Im November wurde »postfaktisch« (post-truth) von den Oxford Dictionaries zum Wort des Jahres erkoren. Eine bittere Enttäuschung für alle, die sich dem Ideal der Aufklärung verpflichtet fühlen, wonach im demokratischen Diskurs nur eins zählt: Fakten, Fakten, Fakten. Im postfaktischen Diskurs dagegen wird gelogen, abgelenkt, verwässert, Tatsachen haben keine Relevanz fürs Zielpublikum (»Lügenpresse«). Entscheidend für die Angesprochenen ist, ob die Erklärungsmodelle in ihre Gefühlswelt passen.
Bis zur Brexit-Entscheidung dachte ich, wie vermutlich viele, Fakten zu ignorieren sei eine harmlose Marotte einiger Irrer . . . nicht meine Welt. Seit Trump ist es unsere Welt: »›Postfaktisch‹ hat sich von einem peripheren Begriff zu einem wichtigen Bestandteil in politischen Kommentaren entwickelt«, hieß es in der Begründung der Oxford Dictionaries.
Denkt man an die falschen Prognosen zu Brexit und Trump, scheint selbst die Mathematik den Fakten nicht mehr zu folgen. Und das in Zeiten von Big Data. Aber nicht nur die Meinungsforschung ist kopflos. Richtig erwischt hat es die Medienwelt. Die vierte Macht im Staat hat in nur zwölf Monaten ihre Deutungshoheit verloren.

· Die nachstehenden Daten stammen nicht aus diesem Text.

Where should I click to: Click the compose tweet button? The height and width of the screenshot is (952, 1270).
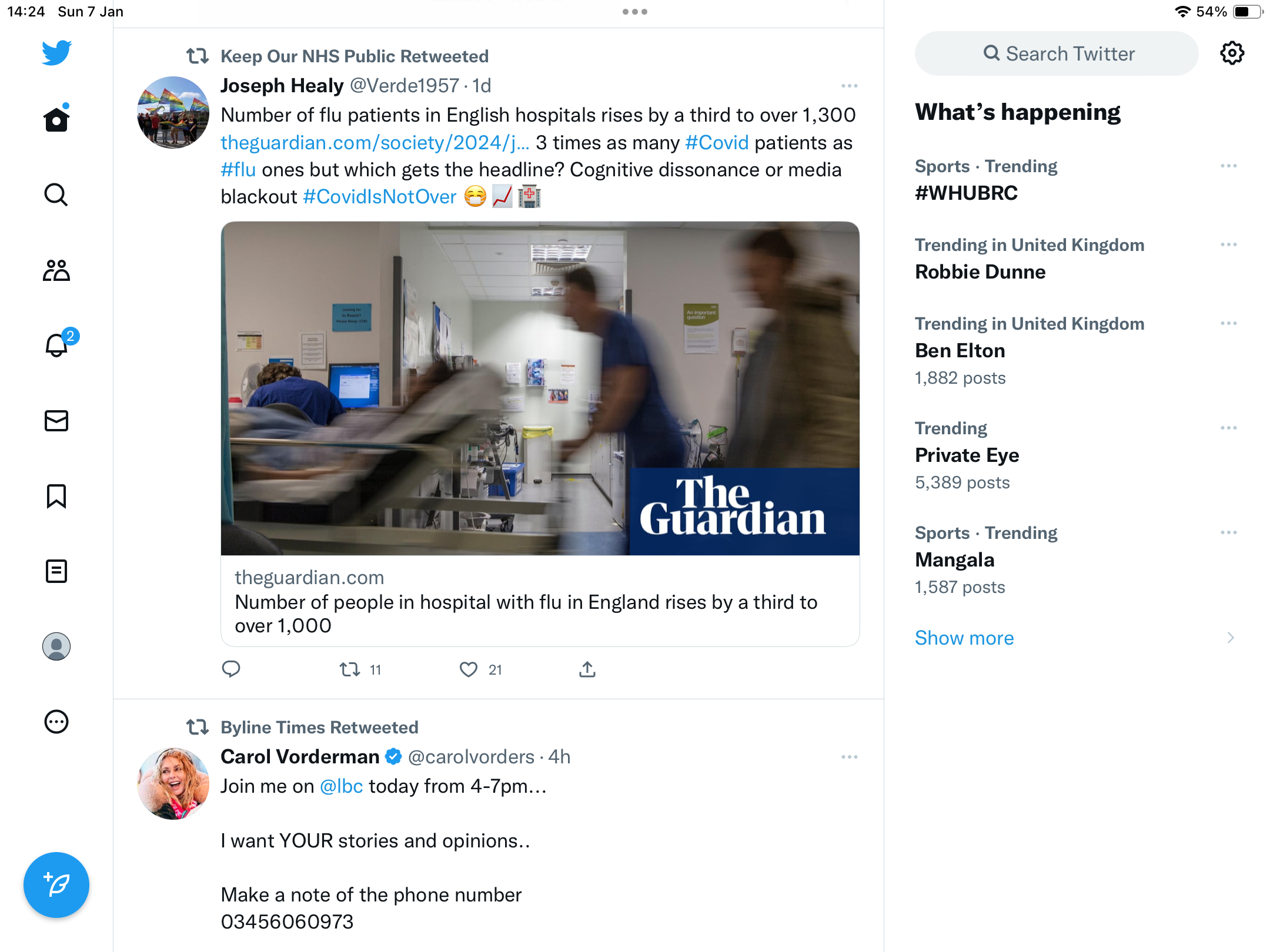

Facebook, Twitter, WordPress und YouTube haben die klassischen Medien vom Thron gestoßen. Diese haben das Netz jahrelang unterschätzt und den Teich, in dem sie schwimmen, mit billigen SEO-Methoden vergiftet. Anstatt die Möglichkeiten der digitalen Technik für einen neuen Journalismus zu nutzen, haben sie ihre alten analogen Geschäftsmodelle mittels Clickbaiting quersubventioniert.
Genau diese Strategie haben nun Blogpartisanen in Osteuropa kopiert. Der »Guardian« hat das Dorf Veles in Mazedonien als Brutstätte erfundener Nachrichten ausgemacht. In der Annahme, dass der 18 Monate dauernde US-Wahlkampf im Netz auf weltweites Interesse stößt, wurden dort von einigen Bloggern rund 150 englischsprachige News-Sites aufgesetzt, die alle dasselbe Ziel hatten: mit schmissigen Schlagzeilen amerikanische Facebook-Nutzer anlocken.
So hieß es etwa auf All News About Politics: »Papst Franziskus verbietet den Katholiken, Hillary zu wählen«, Daily Wire titelte die frei erfundene Meldung: »Clinton: Trumps Tod wäre gut für die Wirtschaft«. Solche Fake News verbreiteten sich rasend schnell und trieben die Besucherzahlen der Quellen in die Hundertausende. Die auf den Seiten eingespielten Anzeigen warfen schon nach wenigen Wochen Anlaufzeit satte Werbeeinnahmen ab.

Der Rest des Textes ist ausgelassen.